Organisation: University of Glasgow

Project: Towards a Dental School for Malawi – The Maldent Project

Project description: To establish an undergraduate dental degree (BDS) programme within the Faculty of Medicine, College of Medicine, University of Malawi, which will train Malawian dentists who are ‘globally competent and locally relevant’ and will be able to provide support for the delivery of a national health programme.

Total Funding: £1,312,424

Organisation: University of Strathclyde

Project: Rural energy access through social enterprise and decentralisation (EASE)
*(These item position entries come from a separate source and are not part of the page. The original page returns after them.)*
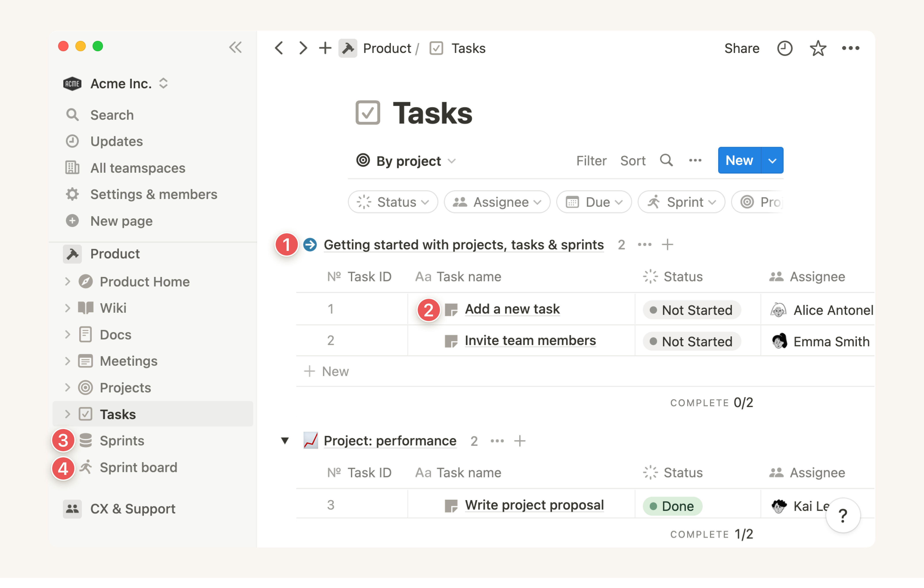The image size is (924, 588).
Task: Click the Not Started status of the Add a new task row
Action: (691, 310)

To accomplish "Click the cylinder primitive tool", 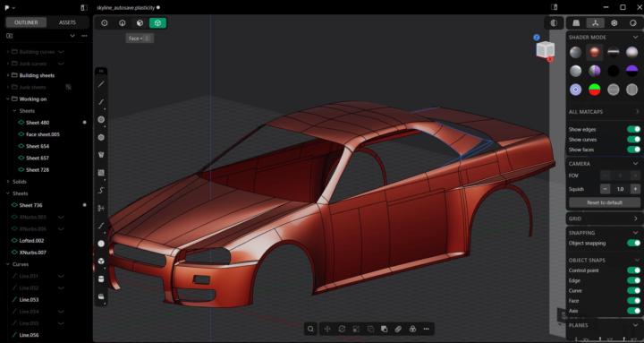I will coord(101,279).
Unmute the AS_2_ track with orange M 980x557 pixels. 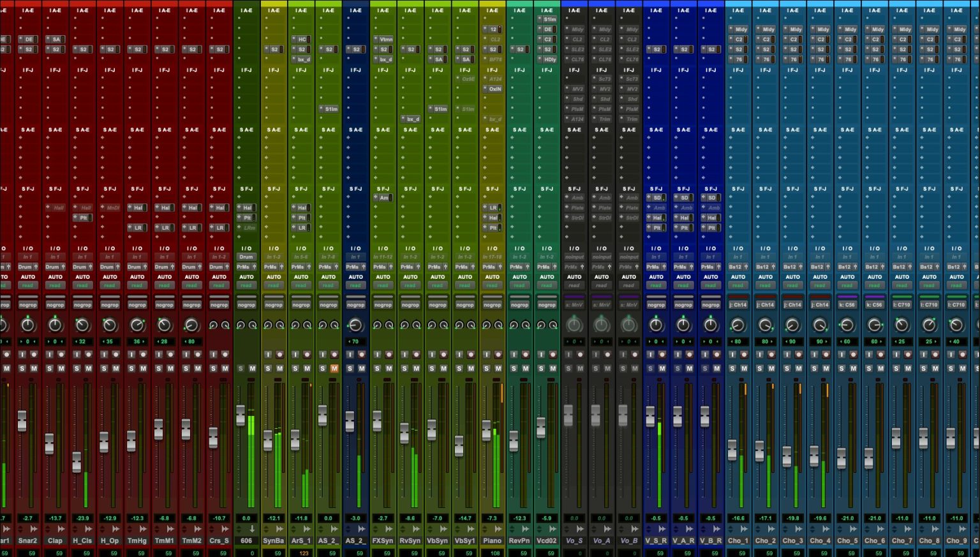click(x=334, y=368)
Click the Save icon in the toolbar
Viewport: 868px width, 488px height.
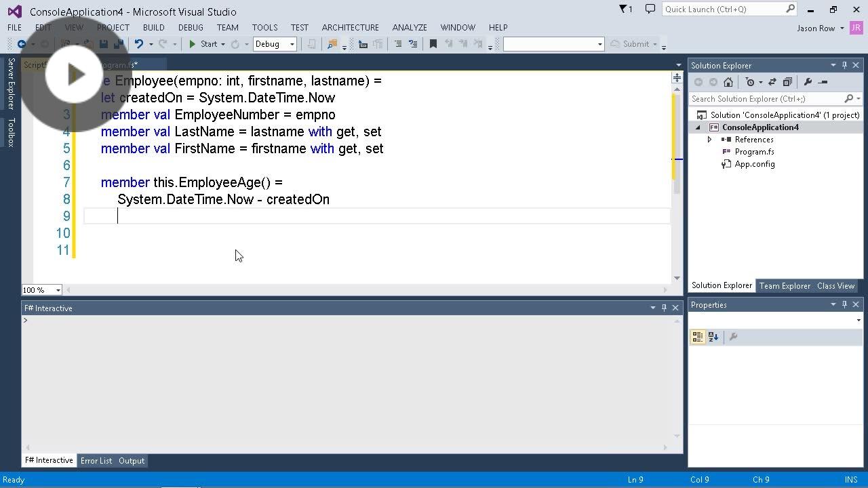pos(103,43)
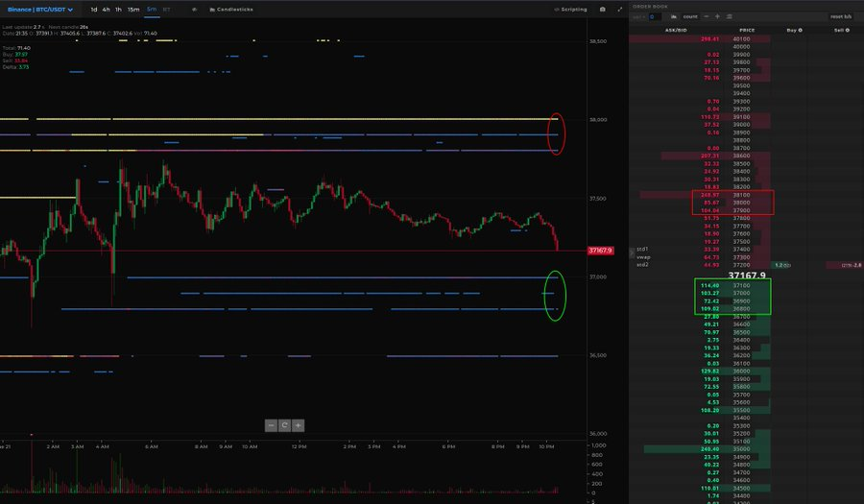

Project description: The EASE project works with local and national structures to address energy poverty in marginalised rural communities in Dedza and Balaka Districts through the deployment of appropriate renewable energy infrastructure and service provision under sustainable social business models and decentralised energy strategies.

Total funding: £1,332,533

Organisation: Water Aid

Project: Deliver life to mothers, girls and children in the southern region of Malawi.

Project description: to improve the health of mothers, girls and children in rural and peri-urban low income areas of Machinga and Zomba by facilitating access to safe water, improved sanitation and good hygiene in health care facilities, early childhood development centres and communities.